WRITTEN EXERCISE: Can you repeat the entries below, replacing every "Image resolution" with "Screen resolution" and changing nothing else?

PROVIDED ENTRIES:
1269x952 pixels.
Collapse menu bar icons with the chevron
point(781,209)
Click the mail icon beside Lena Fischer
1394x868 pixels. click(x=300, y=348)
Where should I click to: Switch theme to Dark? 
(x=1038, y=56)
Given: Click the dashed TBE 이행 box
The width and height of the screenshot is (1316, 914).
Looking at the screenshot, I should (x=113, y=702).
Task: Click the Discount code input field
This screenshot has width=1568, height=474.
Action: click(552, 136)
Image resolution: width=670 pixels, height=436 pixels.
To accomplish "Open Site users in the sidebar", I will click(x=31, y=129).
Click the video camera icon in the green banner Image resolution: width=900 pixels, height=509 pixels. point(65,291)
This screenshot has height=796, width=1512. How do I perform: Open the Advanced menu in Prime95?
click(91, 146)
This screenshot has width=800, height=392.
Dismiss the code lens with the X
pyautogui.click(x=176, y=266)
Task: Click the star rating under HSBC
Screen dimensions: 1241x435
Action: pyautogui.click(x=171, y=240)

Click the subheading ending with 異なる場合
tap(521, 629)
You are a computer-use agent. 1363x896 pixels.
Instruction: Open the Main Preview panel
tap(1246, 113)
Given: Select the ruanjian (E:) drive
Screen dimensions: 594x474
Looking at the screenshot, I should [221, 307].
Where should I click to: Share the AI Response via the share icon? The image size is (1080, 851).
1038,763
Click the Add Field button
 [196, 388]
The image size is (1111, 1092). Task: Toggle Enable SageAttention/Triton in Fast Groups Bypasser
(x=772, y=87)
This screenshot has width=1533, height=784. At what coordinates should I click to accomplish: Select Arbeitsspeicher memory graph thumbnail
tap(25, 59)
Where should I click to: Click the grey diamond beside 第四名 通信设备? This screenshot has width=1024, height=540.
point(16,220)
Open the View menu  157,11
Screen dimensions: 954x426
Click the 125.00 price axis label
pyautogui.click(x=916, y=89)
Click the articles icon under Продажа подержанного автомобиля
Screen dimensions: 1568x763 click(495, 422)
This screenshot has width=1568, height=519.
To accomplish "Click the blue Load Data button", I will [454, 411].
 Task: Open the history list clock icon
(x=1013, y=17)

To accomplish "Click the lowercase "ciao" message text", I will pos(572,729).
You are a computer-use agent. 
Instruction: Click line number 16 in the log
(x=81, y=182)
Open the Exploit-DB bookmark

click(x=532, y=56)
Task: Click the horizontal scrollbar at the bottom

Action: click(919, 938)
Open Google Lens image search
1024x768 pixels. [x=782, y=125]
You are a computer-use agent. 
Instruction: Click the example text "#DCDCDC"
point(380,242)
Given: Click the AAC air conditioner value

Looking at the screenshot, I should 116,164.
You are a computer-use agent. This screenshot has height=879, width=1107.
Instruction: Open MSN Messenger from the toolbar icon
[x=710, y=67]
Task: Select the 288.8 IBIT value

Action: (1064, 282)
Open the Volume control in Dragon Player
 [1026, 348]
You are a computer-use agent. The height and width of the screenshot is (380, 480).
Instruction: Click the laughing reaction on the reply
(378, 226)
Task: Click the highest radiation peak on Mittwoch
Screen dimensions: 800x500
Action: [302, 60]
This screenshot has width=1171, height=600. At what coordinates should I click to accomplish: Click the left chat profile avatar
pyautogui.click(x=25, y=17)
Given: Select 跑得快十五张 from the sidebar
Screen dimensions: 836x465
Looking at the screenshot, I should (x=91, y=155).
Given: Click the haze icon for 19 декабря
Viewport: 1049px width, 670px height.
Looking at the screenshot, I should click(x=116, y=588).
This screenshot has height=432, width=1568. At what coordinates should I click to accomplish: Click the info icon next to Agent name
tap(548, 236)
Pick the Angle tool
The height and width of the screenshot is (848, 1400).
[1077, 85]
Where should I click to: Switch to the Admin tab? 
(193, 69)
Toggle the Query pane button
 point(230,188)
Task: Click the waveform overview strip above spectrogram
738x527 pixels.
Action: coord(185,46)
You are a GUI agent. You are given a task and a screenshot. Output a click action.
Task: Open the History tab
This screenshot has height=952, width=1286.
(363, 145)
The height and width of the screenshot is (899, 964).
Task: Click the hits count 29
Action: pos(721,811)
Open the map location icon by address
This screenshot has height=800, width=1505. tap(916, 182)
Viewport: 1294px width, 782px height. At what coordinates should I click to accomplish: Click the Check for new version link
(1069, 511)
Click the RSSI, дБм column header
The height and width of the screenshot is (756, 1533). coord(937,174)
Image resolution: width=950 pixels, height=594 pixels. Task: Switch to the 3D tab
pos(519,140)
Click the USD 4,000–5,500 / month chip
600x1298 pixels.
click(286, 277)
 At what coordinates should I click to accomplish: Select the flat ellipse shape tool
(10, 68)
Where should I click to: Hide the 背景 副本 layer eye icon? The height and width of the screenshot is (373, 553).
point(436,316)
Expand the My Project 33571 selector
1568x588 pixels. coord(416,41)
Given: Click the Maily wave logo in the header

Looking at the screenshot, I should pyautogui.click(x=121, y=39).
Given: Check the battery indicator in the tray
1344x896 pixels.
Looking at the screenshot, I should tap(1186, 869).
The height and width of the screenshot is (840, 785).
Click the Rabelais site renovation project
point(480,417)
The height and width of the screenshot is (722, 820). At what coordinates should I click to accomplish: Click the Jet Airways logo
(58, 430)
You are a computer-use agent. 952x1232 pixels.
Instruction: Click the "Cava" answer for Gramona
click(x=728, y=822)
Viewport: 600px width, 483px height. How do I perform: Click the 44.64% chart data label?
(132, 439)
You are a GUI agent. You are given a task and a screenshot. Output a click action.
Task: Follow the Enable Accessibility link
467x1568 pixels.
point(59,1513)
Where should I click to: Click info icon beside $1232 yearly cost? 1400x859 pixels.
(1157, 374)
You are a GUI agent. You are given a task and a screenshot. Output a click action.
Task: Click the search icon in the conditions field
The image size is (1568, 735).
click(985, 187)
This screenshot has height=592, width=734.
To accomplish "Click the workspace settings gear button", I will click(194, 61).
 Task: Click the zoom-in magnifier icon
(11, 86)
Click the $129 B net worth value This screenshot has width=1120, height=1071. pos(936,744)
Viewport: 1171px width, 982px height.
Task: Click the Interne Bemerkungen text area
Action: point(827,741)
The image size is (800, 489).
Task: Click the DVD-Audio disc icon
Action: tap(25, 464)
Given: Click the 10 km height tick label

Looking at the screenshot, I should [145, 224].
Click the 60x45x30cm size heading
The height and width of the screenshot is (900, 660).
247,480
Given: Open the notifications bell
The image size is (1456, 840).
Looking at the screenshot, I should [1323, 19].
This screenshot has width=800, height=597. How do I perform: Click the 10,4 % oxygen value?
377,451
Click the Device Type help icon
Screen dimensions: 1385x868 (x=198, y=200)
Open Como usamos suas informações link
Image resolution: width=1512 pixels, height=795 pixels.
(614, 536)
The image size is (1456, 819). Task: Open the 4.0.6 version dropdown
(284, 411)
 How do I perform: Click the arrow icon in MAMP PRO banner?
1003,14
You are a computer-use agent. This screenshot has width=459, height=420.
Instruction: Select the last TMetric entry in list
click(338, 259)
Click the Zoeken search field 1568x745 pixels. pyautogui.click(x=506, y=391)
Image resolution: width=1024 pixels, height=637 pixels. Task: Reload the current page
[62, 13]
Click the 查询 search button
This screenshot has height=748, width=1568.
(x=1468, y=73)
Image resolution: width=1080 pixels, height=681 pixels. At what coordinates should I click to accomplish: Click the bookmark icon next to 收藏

IN RESPONSE:
1269x952 pixels.
Collapse menu bar icons with the chevron
point(781,209)
Click the mail icon beside Lena Fischer
1394x868 pixels. click(x=300, y=348)
Where should I click to: Switch theme to Dark? 
(x=1038, y=56)
Given: Click the dashed TBE 이행 box
The width and height of the screenshot is (1316, 914).
Looking at the screenshot, I should (x=113, y=702).
Task: Click the Discount code input field
This screenshot has width=1568, height=474.
Action: click(552, 136)
Screen resolution: width=670 pixels, height=436 pixels.
To accomplish "Open Site users in the sidebar", I will click(x=31, y=129).
Click the video camera icon in the green banner Screen resolution: width=900 pixels, height=509 pixels. point(65,291)
This screenshot has height=796, width=1512. How do I perform: Open the Advanced menu in Prime95?
click(91, 146)
This screenshot has width=800, height=392.
Dismiss the code lens with the X
pyautogui.click(x=176, y=266)
Task: Click the star rating under HSBC
Screen dimensions: 1241x435
Action: pyautogui.click(x=171, y=240)

Click the subheading ending with 異なる場合
tap(521, 629)
You are a computer-use agent. 1363x896 pixels.
Instruction: Open the Main Preview panel
tap(1246, 113)
Given: Select the ruanjian (E:) drive
Screen dimensions: 594x474
Looking at the screenshot, I should [221, 307].
Where should I click to: Share the AI Response via the share icon? The image size is (1080, 851).
1038,763
Click the Add Field button
 [196, 388]
The image size is (1111, 1092). Task: Toggle Enable SageAttention/Triton in Fast Groups Bypasser
(x=772, y=87)
This screenshot has width=1533, height=784. At what coordinates should I click to accomplish: Select Arbeitsspeicher memory graph thumbnail
tap(25, 59)
Where should I click to: Click the grey diamond beside 第四名 通信设备? This screenshot has width=1024, height=540.
point(16,220)
Open the View menu  157,11
Screen dimensions: 954x426
Click the 125.00 price axis label
pyautogui.click(x=916, y=89)
Click the articles icon under Продажа подержанного автомобиля
Screen dimensions: 1568x763 click(495, 422)
This screenshot has width=1568, height=519.
To accomplish "Click the blue Load Data button", I will [454, 411].
 Task: Open the history list clock icon
(x=1013, y=17)

To accomplish "Click the lowercase "ciao" message text", I will pos(572,729).
You are a computer-use agent. 
Instruction: Click line number 16 in the log
(x=81, y=182)
Open the Exploit-DB bookmark

click(x=532, y=56)
Task: Click the horizontal scrollbar at the bottom

Action: click(919, 938)
Open Google Lens image search
1024x768 pixels. [x=782, y=125]
You are a computer-use agent. 
Instruction: Click the example text "#DCDCDC"
point(380,242)
Given: Click the AAC air conditioner value

Looking at the screenshot, I should 116,164.
You are a computer-use agent. This screenshot has height=879, width=1107.
Instruction: Open MSN Messenger from the toolbar icon
[x=710, y=67]
Task: Select the 288.8 IBIT value

Action: (1064, 282)
Open the Volume control in Dragon Player
 [1026, 348]
You are a computer-use agent. The height and width of the screenshot is (380, 480).
Instruction: Click the laughing reaction on the reply
(378, 226)
Task: Click the highest radiation peak on Mittwoch
Screen dimensions: 800x500
Action: [302, 60]
This screenshot has width=1171, height=600. At what coordinates should I click to accomplish: Click the left chat profile avatar
pyautogui.click(x=25, y=17)
Given: Select 跑得快十五张 from the sidebar
Screen dimensions: 836x465
Looking at the screenshot, I should (x=91, y=155).
Given: Click the haze icon for 19 декабря
Viewport: 1049px width, 670px height.
Looking at the screenshot, I should click(x=116, y=588).
This screenshot has height=432, width=1568. At what coordinates should I click to accomplish: Click the info icon next to Agent name
tap(548, 236)
Pick the Angle tool
The height and width of the screenshot is (848, 1400).
[1077, 85]
Where should I click to: Switch to the Admin tab? 
(193, 69)
Toggle the Query pane button
 point(230,188)
Task: Click the waveform overview strip above spectrogram
738x527 pixels.
Action: coord(185,46)
You are a GUI agent. You are given a task and a screenshot. Output a click action.
Task: Open the History tab
This screenshot has height=952, width=1286.
(363, 145)
The height and width of the screenshot is (899, 964).
Task: Click the hits count 29
Action: pos(721,811)
Open the map location icon by address
This screenshot has height=800, width=1505. tap(916, 182)
Viewport: 1294px width, 782px height. At what coordinates should I click to accomplish: Click the Check for new version link
(1069, 511)
Click the RSSI, дБм column header
The height and width of the screenshot is (756, 1533). coord(937,174)
Screen resolution: width=950 pixels, height=594 pixels. Task: Switch to the 3D tab
pos(519,140)
Click the USD 4,000–5,500 / month chip
600x1298 pixels.
click(286, 277)
 At what coordinates should I click to accomplish: Select the flat ellipse shape tool
(10, 68)
Where should I click to: Hide the 背景 副本 layer eye icon? The height and width of the screenshot is (373, 553).
point(436,316)
Expand the My Project 33571 selector
1568x588 pixels. coord(416,41)
Given: Click the Maily wave logo in the header

Looking at the screenshot, I should pyautogui.click(x=121, y=39).
Given: Check the battery indicator in the tray
1344x896 pixels.
Looking at the screenshot, I should tap(1186, 869).
The height and width of the screenshot is (840, 785).
Click the Rabelais site renovation project
point(480,417)
The height and width of the screenshot is (722, 820). At what coordinates should I click to accomplish: Click the Jet Airways logo
(58, 430)
You are a computer-use agent. 952x1232 pixels.
Instruction: Click the "Cava" answer for Gramona
click(x=728, y=822)
Viewport: 600px width, 483px height. How do I perform: Click the 44.64% chart data label?
(132, 439)
You are a GUI agent. You are given a task and a screenshot. Output a click action.
Task: Follow the Enable Accessibility link
467x1568 pixels.
point(59,1513)
Where should I click to: Click info icon beside $1232 yearly cost? 1400x859 pixels.
(1157, 374)
You are a GUI agent. You are given a task and a screenshot. Output a click action.
Task: Click the search icon in the conditions field
The image size is (1568, 735).
click(985, 187)
This screenshot has height=592, width=734.
To accomplish "Click the workspace settings gear button", I will click(194, 61).
 Task: Click the zoom-in magnifier icon
(11, 86)
Click the $129 B net worth value This screenshot has width=1120, height=1071. pos(936,744)
Viewport: 1171px width, 982px height.
Task: Click the Interne Bemerkungen text area
Action: point(827,741)
The image size is (800, 489).
Task: Click the DVD-Audio disc icon
Action: tap(25, 464)
Given: Click the 10 km height tick label

Looking at the screenshot, I should [145, 224].
Click the 60x45x30cm size heading
The height and width of the screenshot is (900, 660).
247,480
Given: Open the notifications bell
The image size is (1456, 840).
Looking at the screenshot, I should [1323, 19].
This screenshot has width=800, height=597. How do I perform: Click the 10,4 % oxygen value?
377,451
Click the Device Type help icon
Screen dimensions: 1385x868 (x=198, y=200)
Open Como usamos suas informações link
Screen resolution: width=1512 pixels, height=795 pixels.
(614, 536)
The image size is (1456, 819). Task: Open the 4.0.6 version dropdown
(284, 411)
 How do I perform: Click the arrow icon in MAMP PRO banner?
1003,14
You are a computer-use agent. This screenshot has width=459, height=420.
Instruction: Select the last TMetric entry in list
click(338, 259)
Click the Zoeken search field 1568x745 pixels. pyautogui.click(x=506, y=391)
Screen resolution: width=1024 pixels, height=637 pixels. Task: Reload the current page
[62, 13]
Click the 查询 search button
This screenshot has height=748, width=1568.
(x=1468, y=73)
Screen resolution: width=1080 pixels, height=681 pixels. At what coordinates should I click to accomplish: Click the bookmark icon next to 收藏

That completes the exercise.